Jim Trainer


In Uncategorized on December 6, 2018 at 9:27 am

My first job was washing dishes at Martinichio’s Italian Restaurant, at the Bazaar of All Nations in Clifton Heights, PA.  I had a paper route too, so, my first job was 2 jobs.  I was 12. I remember distinctly, one of those rageful, slate-grey Fall days on the east coast when the smell of snow hangs in the air like wet stone, looking at my hands–at all the new creases and crinkles to my pink, young skin, dents and callouses and wrinkles put there from wrapping and throwing 8o Philadelphia Inquirers.  I knew acutely it was a loss of innocence and it was with that loss that my life began.  My first full-time job was for Hercules Movers, at the end of the American Century, in the city of Philadelphia—well, outside Philly in Devon and King of Prussia when the boss moved the yard.  It took us the same amount of time to get there even though King of Prussia was 6 miles and another exit out.  I guess it’s the way you can warp physics when you’re burning up the shoulder of 76W in a late model Honda Accord like an angry, silver bullet.  I took the sub in from my first apartment at 45th&Locust. It was the biggest 1-bedroom I could find for $400, and 5 big blocks from the el.  At the end of the line Mike Isajiw would whip around and scoop me at 69th.  We’d bomb up the highway to make it to the yard by 7:30.

■ Recorded information:

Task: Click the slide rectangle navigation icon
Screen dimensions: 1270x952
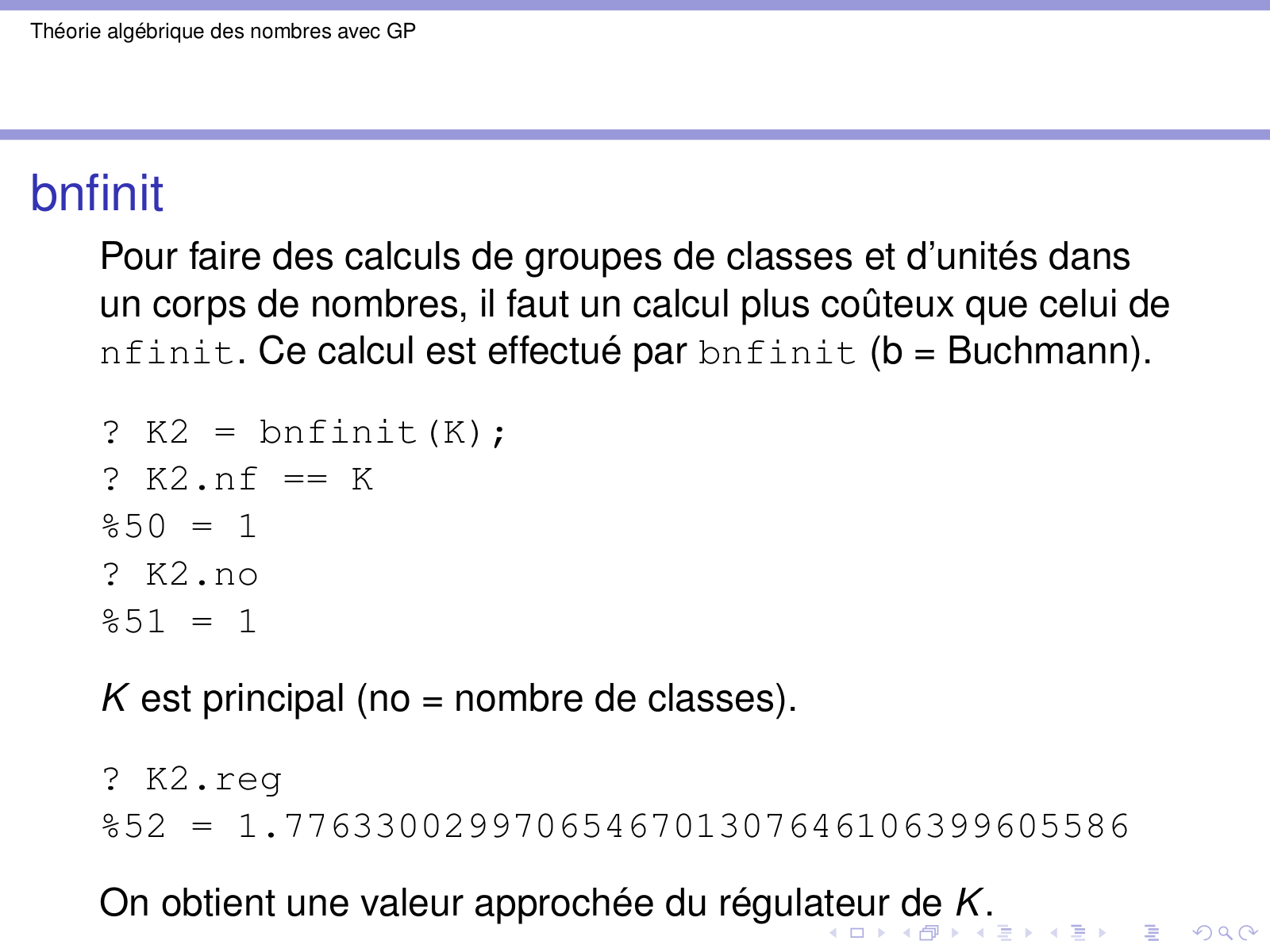Action: coord(856,933)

■ Required task:
Continue the personal essay about first jobs in and around Philadelphia, picking up right after its last sentence.

■ Reply:
It was hard then and it should’ve been.  Felt like me versus the universe which is wildly inaccurate.  Not only was I given this life and handed a destiny, I could choose not to fulfill it, walk sideways, slum it and fuck off.  Which is exactly what I did.  I lowered my rent with each successive move for the next 10 years til I was paying $125 a month to share a 2-bedroom house with 3 other people.  I wrote on a Brother word processor, and I hated that machine.  But I got a lot of work done.  I worked demo, converting a candy factory at 10th&Master to what they called “loft living”.  The smell of butterscotch was steeped into the beams and rafters.  A confectionary sweetness hung in the air and got mixed in with the welding gas and sawdust, metal shavings and pitch.  It was sickeningly caustic and sweet–death that paid and I took a check.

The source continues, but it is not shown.